Nanette Massey calls out racism in cancer care


Nanette D Massey, who was an inspiration for, and has worked with “Overdue Reckoning on Racism in Nursing” for over 3 years, has written an article in NABJ Black News and Views that describes the appointment of two Black women to the top administration of Roswell Park cancer center in Buffalo, New York, as a result of a report that detailed widespread racism toward Black nurses, doctors and other staff.

In the article, Nanette describes the situation that the report revealed at Roswell Park, and the changes that the institution is taking to begin making the needed changes. Nanette’s own work has focused on raising the awareness of white people to the widespread realities of racism, and supporting any and all action to bring about change. In the Black News and Views article, she acknowledges the work we are doing in our “Overdue Reckoning” project, including our current October series focused on actions needed by white nurses. Nanette cites Lucinda Canty’s remarks about the systemic ways in which hospitals are designed to sustain racism:

The experiences of Lucinda Canty Ph.D., one of the authors of “An Overdue Reckoning On Racism In Nursing” and an associate professor of nursing at UMass Amherst, add more logs to this fire. 

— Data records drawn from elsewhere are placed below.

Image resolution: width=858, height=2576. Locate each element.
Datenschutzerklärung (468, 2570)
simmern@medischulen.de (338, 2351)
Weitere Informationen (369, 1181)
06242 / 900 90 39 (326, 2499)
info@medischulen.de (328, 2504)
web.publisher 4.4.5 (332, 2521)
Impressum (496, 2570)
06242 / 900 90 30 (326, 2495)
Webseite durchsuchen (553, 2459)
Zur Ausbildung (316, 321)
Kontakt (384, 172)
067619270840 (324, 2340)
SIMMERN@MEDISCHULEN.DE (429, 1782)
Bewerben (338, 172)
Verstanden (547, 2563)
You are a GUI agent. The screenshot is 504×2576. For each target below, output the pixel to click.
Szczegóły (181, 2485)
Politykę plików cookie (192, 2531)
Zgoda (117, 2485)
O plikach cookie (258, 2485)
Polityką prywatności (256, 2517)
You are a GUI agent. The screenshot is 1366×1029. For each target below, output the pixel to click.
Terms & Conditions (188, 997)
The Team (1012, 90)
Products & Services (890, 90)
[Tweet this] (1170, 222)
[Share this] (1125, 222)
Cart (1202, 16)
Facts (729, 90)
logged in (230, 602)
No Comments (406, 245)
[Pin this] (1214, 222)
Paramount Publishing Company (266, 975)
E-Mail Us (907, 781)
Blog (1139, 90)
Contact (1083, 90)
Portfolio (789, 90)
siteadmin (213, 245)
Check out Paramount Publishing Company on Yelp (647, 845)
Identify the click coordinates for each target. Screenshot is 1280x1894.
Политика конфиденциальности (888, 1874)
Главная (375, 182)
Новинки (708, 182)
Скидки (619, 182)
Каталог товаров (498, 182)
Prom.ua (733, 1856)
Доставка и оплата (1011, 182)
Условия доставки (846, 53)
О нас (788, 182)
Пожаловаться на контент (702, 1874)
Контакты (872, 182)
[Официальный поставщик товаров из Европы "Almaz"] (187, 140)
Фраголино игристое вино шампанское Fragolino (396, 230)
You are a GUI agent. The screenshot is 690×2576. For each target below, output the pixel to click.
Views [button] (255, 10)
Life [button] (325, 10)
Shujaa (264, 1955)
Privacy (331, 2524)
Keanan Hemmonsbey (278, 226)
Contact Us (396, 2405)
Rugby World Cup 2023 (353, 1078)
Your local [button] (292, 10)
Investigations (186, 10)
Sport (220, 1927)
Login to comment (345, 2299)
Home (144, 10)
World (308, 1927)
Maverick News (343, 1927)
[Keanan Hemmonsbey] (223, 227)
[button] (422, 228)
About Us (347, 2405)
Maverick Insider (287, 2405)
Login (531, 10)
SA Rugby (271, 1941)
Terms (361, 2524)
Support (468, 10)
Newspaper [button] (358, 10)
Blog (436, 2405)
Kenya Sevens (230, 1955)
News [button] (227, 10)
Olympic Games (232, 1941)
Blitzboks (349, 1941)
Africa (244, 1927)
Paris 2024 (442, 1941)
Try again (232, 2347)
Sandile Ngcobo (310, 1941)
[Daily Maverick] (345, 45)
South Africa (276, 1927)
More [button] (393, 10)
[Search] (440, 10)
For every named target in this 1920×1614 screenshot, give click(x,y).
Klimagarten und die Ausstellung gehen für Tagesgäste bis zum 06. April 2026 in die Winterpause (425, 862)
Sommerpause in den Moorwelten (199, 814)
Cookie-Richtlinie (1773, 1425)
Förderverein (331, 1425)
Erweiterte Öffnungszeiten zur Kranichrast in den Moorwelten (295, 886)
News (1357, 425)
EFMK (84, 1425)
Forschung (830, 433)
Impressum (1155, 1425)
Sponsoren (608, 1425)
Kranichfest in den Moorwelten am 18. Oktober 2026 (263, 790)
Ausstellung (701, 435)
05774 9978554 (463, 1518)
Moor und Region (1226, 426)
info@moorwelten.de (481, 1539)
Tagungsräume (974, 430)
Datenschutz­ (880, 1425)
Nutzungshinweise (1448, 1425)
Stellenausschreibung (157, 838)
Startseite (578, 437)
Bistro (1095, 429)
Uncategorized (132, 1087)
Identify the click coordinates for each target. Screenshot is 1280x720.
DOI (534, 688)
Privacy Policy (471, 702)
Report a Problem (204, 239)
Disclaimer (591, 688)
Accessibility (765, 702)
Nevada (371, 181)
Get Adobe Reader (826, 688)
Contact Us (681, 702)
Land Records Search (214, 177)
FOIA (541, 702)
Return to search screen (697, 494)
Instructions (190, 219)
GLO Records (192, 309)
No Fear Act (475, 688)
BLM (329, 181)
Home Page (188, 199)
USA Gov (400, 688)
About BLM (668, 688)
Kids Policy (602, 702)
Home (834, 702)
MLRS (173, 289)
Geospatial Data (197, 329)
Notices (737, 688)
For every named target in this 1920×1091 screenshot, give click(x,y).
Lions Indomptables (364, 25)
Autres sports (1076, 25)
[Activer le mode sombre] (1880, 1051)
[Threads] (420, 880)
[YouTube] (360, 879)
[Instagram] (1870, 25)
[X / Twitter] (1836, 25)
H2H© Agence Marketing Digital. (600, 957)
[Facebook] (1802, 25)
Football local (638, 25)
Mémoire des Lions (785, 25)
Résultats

“Hospital systems,” said Canty, ”were never designed for Black people, as patients or employees. Segregation of hospitals ended with the civil rights movement of the 1960’s.That’s not too long ago. The structures are still in place in the form of leadership, policies, or procedures, all designed so that people of color cannot thrive. When racial issues come to light there is no accountability.” 

Nanette Massey, September 27, 2023

All of us who are nurses and who want to make change can take action anywhere we live and work. We cannot do everything that is required, but each of us can do something. Join in on our Saturday discussions for the remaining Saturdays in October! Here are topics we are planning to kick off discussions for the rest of October –

Oct. 14 – Dismantling white privilege – “What is your experience of remaining silent while people of color speak?”

Oct. 21 – DEI is not enough — “What happens when you attend the dance, but are not asked to dance?”

Oct 28 – Blueprints for action – “What antiracism actions are we committed to take on an individual, group, and structural level?”

You can learn more about Nanette, and the work that she is doing on her website, including information about her in-person workshops in upstate New York, webinars, and writing. Nanette is a highly skilled and compassionate facilitator, and without her inspiration, our work would not have evolved as it did! Connect with her now!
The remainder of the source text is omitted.